─── SELECTED TEXT

Because the rematch thing suddenly became too real. Because when Urban Meyer politicks, we listen. Because we thought it was time to throw the embittered SEC a bone after stonewalling Auburn’s national title bid two years ago.
We thought the Wolverines were better than Florida back in November — and even though Michigan hasn’t played a down of football since Nov. 18, we’ve decided that we don’t think so anymore. We were dazzled by the Gators’ work since that date: a seven-point victory over Florida State and a 10-point win over Arkansas. And we decided that Ohio State-Michigan was not in need of a sequel.
That’s our story and we’re sticking to it. Now if you’ll excuse us, we’d like to put our fake nose and glasses back on and return to anonymity. These publicized ballots make us more accountable than we’d prefer. Goodbye.
Once again, Florida and the ballot box have made for a wildly controversial combination. Six years ago it was hanging chads. This year the voters are hanging Chad (Henne) out to dry outside the Tostitos BCS National Championship Game.
Some system, huh? You’ve got to love a sport that reduces its championship to a politicized popularity contest/guessing game.
I really don’t have a problem with a Florida-Ohio State title game. In fact, I prefer it to Ohio State-Michigan — prefer to see a battle of conference champs, and prefer not to put the Buckeyes in double jeopardy against a team they’ve already beaten.
But I don’t like the way it came about.
On Nov. 26, the Wolverines led the Gators by 86 points in the Harris Poll and 30 points in the USA Today poll. By Sunday morning there had been a 154-point reversal in the Harris poll and a 56-point swing in the USA Today poll.

──────

SET TASK A: Format the records as a numbered list, omitting blank lines, from the line containing "997x571 pixels." through the last line of the records, both included.

─── INFORMATION GIVEN

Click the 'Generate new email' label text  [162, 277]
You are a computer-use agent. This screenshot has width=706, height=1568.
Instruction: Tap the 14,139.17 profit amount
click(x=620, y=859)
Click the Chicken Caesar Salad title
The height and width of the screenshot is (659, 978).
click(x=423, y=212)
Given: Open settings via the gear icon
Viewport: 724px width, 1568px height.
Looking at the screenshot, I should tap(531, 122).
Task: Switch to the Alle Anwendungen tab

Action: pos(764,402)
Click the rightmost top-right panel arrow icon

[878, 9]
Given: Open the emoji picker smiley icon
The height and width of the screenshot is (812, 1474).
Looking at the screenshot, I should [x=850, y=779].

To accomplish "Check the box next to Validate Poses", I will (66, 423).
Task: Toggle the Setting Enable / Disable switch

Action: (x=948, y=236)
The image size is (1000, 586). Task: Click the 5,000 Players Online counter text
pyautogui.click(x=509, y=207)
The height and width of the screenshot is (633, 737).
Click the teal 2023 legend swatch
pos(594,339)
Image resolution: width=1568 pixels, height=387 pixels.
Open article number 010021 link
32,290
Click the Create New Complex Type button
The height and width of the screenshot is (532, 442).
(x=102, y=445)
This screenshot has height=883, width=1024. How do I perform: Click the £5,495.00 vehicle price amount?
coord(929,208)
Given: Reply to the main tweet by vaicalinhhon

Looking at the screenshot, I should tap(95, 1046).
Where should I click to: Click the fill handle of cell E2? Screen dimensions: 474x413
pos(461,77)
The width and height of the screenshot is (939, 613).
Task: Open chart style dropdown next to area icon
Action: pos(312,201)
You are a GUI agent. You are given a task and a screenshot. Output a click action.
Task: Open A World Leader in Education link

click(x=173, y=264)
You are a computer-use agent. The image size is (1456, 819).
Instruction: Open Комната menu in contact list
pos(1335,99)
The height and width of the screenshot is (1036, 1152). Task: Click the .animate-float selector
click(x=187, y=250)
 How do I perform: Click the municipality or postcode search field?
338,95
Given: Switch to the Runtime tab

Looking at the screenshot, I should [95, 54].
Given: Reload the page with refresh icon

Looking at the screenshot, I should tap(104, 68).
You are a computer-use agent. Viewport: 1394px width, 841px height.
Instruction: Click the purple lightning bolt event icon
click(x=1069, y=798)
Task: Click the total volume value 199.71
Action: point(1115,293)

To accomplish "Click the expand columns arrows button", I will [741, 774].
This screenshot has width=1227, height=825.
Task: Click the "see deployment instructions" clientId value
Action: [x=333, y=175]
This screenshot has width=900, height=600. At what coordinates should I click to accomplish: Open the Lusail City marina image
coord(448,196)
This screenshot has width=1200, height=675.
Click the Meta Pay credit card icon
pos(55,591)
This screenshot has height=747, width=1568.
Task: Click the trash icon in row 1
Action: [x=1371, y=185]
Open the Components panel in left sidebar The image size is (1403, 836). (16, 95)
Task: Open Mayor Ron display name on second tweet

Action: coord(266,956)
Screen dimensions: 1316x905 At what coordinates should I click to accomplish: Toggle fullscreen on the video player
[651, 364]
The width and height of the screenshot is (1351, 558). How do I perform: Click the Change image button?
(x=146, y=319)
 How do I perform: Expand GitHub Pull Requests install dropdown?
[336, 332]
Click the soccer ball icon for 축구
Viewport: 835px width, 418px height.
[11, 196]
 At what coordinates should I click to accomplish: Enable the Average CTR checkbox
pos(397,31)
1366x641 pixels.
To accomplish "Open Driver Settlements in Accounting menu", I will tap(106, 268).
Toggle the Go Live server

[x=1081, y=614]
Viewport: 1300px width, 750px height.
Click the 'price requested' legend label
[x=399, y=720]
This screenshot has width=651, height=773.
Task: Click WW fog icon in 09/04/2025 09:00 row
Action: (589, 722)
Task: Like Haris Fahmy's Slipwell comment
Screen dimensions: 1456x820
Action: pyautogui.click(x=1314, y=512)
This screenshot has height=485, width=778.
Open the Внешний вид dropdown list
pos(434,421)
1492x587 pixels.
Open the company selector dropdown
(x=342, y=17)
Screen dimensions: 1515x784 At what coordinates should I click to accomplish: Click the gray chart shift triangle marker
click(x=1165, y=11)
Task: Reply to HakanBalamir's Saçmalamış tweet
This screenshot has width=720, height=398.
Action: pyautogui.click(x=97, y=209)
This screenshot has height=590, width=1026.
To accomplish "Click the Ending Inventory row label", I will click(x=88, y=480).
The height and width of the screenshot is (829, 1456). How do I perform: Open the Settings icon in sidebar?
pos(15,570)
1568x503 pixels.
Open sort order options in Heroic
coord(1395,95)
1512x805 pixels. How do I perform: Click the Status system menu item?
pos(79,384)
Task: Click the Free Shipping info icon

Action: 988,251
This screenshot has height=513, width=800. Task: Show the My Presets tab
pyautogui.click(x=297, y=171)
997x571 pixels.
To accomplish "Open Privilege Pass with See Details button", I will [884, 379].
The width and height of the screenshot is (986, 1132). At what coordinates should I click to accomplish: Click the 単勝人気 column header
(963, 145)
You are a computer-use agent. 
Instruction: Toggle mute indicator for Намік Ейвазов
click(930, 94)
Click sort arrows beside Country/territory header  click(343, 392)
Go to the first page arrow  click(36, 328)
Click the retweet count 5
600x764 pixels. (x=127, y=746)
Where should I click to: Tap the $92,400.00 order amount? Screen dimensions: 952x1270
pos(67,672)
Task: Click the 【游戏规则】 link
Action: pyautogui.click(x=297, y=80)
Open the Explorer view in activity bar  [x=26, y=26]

──────

SET TASK B: Say whether each statement agrees with the text on the college football title-game vote, answering yes or no and quoting the deciding words: (i) The writer would rather see Florida play Ohio State than see an Ohio State-Michigan rematch. (ii) On Nov. 26, Florida was ahead of Michigan in the Harris Poll. (iii) Florida beat Arkansas by 10 points.

FINAL RESULT A:
1. 997x571 pixels.
2. To accomplish "Open Privilege Pass with See Details button", I will [884, 379].
3. The width and height of the screenshot is (986, 1132). At what coordinates should I click to accomplish: Click the 単勝人気 column header
4. (963, 145)
5. You are a computer-use agent. 
6. Instruction: Toggle mute indicator for Намік Ейвазов
7. click(930, 94)
8. Click sort arrows beside Country/territory header  click(343, 392)
9. Go to the first page arrow  click(36, 328)
10. Click the retweet count 5
11. 600x764 pixels. (x=127, y=746)
12. Where should I click to: Tap the $92,400.00 order amount? Screen dimensions: 952x1270
13. pos(67,672)
14. Task: Click the 【游戏规则】 link
15. Action: pyautogui.click(x=297, y=80)
16. Open the Explorer view in activity bar  [x=26, y=26]

FINAL RESULT B:
(i) Yes: "In fact, I prefer it to Ohio State-Michigan"
(ii) No: "On Nov. 26, the Wolverines led the Gators by 86 points in the Harris Poll"
(iii) Yes: "a 10-point win over Arkansas"